**BRANO ESTRATTO**.
⁂
Le “migranti sospese” sono quelle che decidono di tornare indietro. Un passo difficile, anche per chi si è assentato per un breve periodo. Il “mito” del ritorno e le aspettative delle donne spesso si scontrano con una realtà profondamente cambiata, in famiglia e nella società, fino a farle sentire straniere in patria. È come “se il tempo si sia fermato durante gli anni passati all’estero”. Lo raccontano le stesse immigrate intervistate da Francesca Vianello, sociologa e docente dell’Università di Padova, che ha pubblicato con Franco Angeli “Migrando sole. Legami trasnazionali tra Ucraina e Italia”: difficoltà di orientarsi anche solo per andare al mercato, la percezione di un paese che si sente “più cupo” nei colori, nel clima e nel rapporto con le persone, la preoccupazione di ricadere nella povertà. Pensano di rientrare in famiglia e di riacquistarne il controllo, ma non è così. Neanche piatti e bicchieri sono più dove li avevano lasciati prima di partire.
⁂
**ESTRATTO DEI DATI**.
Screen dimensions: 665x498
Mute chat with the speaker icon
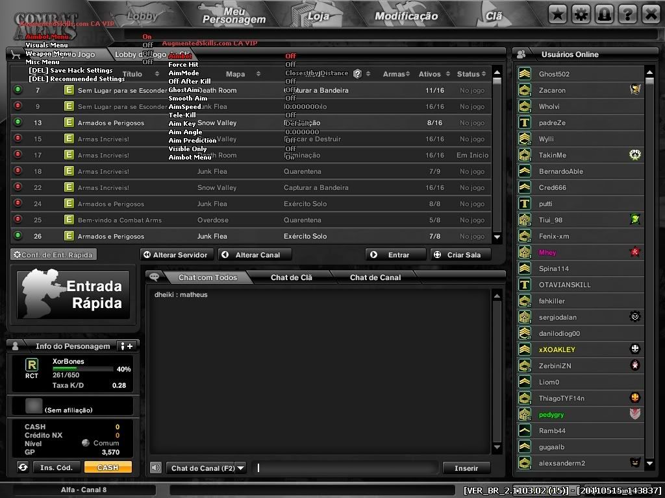156,468
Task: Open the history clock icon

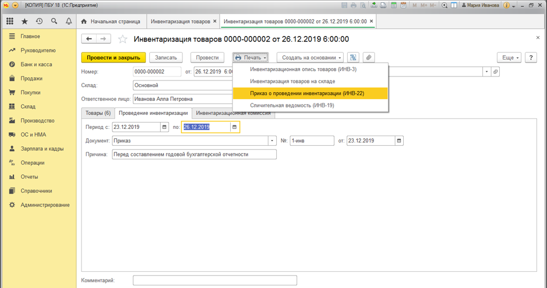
⁂
**OBIETTIVO DELL'ESERCIZIO**. Per favore, ripeti parola per parola l'intero brano sulle donne migranti che tornano in patria.

**IN RISPOSTA**.
Le “migranti sospese” sono quelle che decidono di tornare indietro. Un passo difficile, anche per chi si è assentato per un breve periodo. Il “mito” del ritorno e le aspettative delle donne spesso si scontrano con una realtà profondamente cambiata, in famiglia e nella società, fino a farle sentire straniere in patria. È come “se il tempo si sia fermato durante gli anni passati all’estero”. Lo raccontano le stesse immigrate intervistate da Francesca Vianello, sociologa e docente dell’Università di Padova, che ha pubblicato con Franco Angeli “Migrando sole. Legami trasnazionali tra Ucraina e Italia”: difficoltà di orientarsi anche solo per andare al mercato, la percezione di un paese che si sente “più cupo” nei colori, nel clima e nel rapporto con le persone, la preoccupazione di ricadere nella povertà. Pensano di rientrare in famiglia e di riacquistarne il controllo, ma non è così. Neanche piatti e bicchieri sono più dove li avevano lasciati prima di partire.